TASK GOAL - Report each line below that carries the word "size".

SOURCE MATERIAL -
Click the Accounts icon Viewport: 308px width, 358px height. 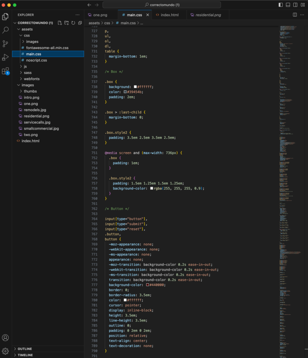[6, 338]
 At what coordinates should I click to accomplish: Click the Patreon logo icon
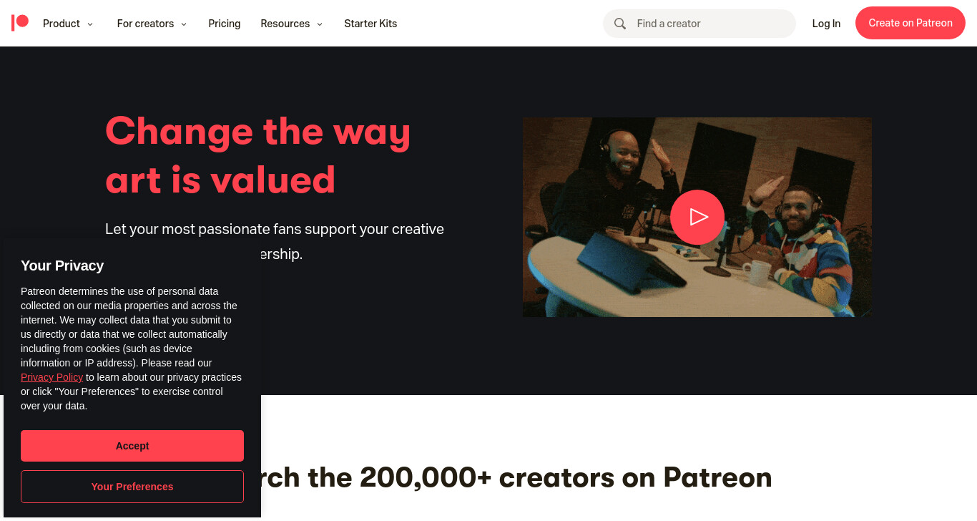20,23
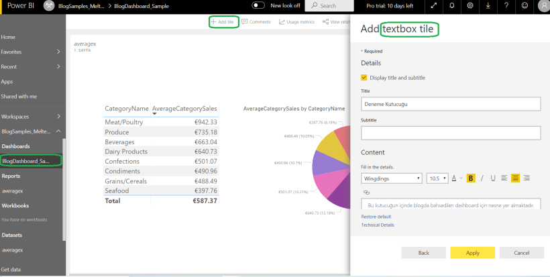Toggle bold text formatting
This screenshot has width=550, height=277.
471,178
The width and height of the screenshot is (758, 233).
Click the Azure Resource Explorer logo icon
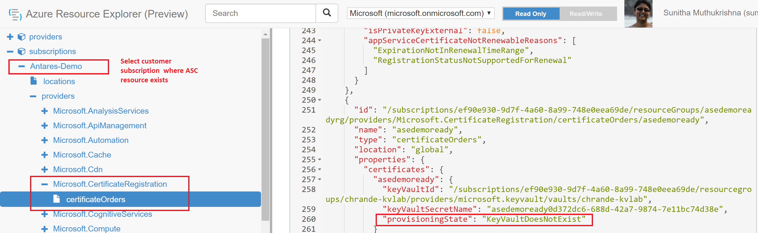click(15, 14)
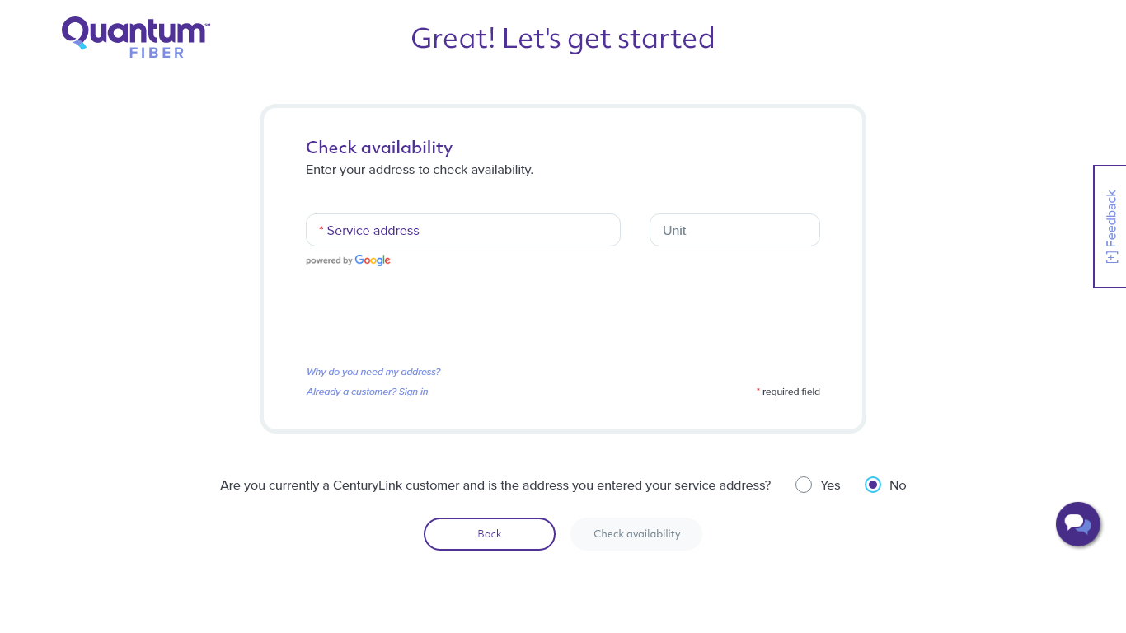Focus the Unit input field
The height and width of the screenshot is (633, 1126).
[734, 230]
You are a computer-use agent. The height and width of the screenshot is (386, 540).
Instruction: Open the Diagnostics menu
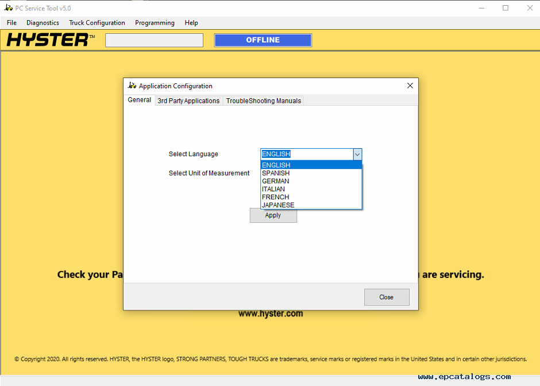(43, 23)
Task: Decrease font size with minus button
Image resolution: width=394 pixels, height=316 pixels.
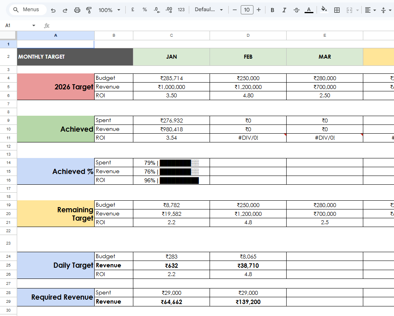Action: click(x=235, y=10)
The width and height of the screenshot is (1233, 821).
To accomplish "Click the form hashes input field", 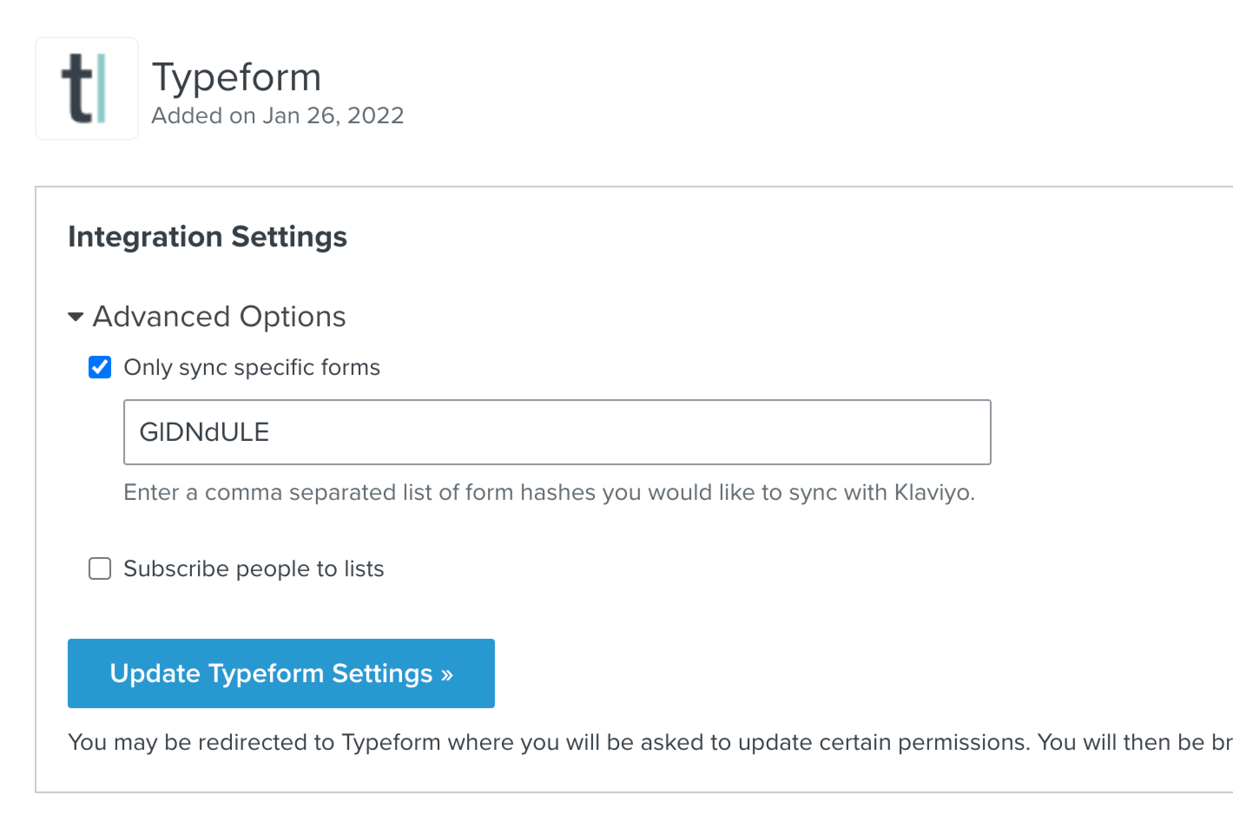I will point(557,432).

...

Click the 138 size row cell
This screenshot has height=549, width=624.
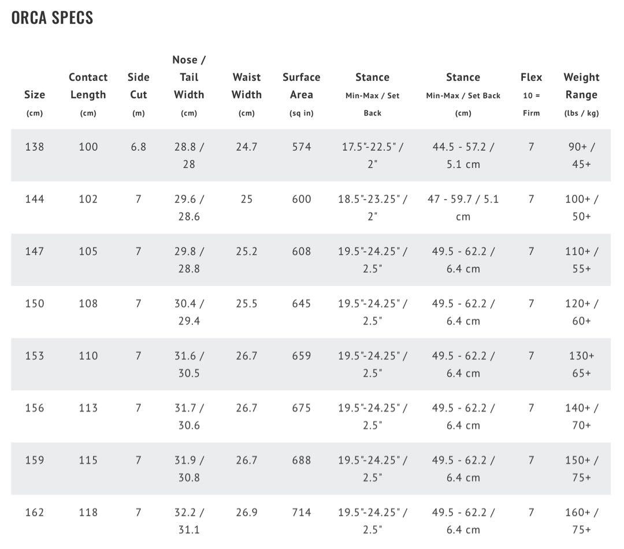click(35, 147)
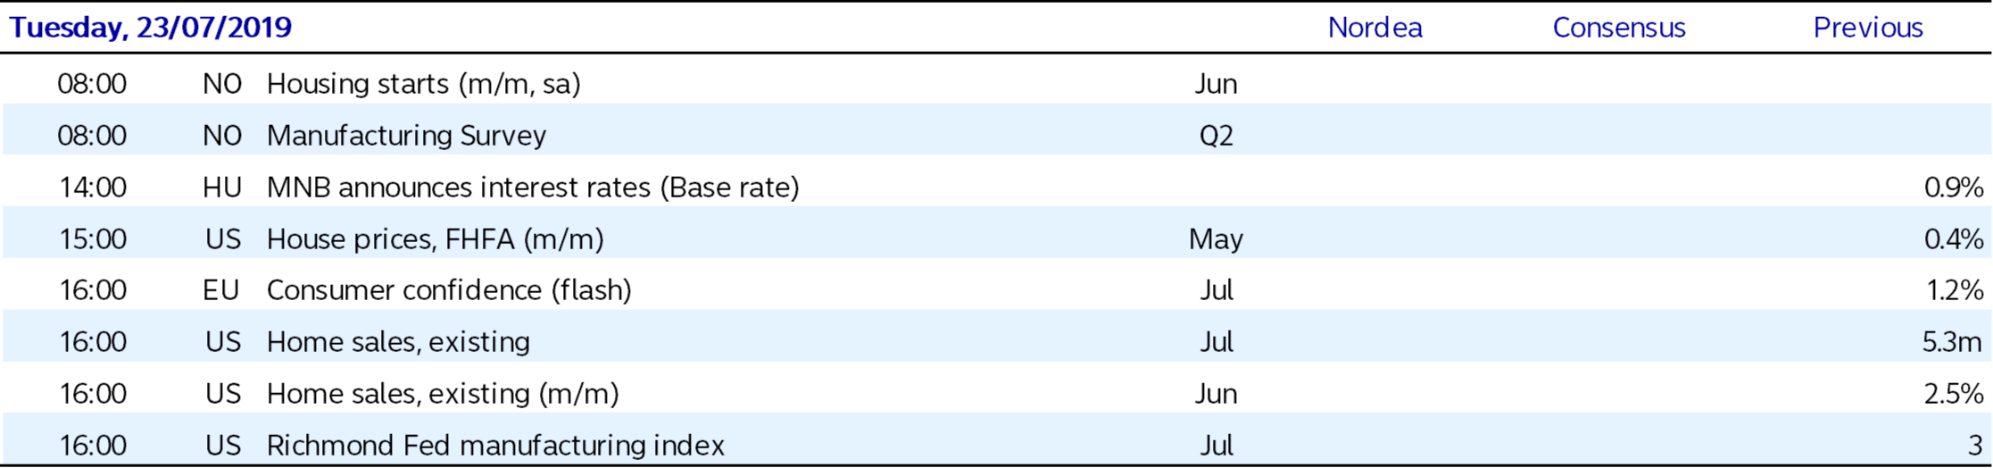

TASK RESULT -
Task: Decrease font size with minus button
Click the 138 size row cell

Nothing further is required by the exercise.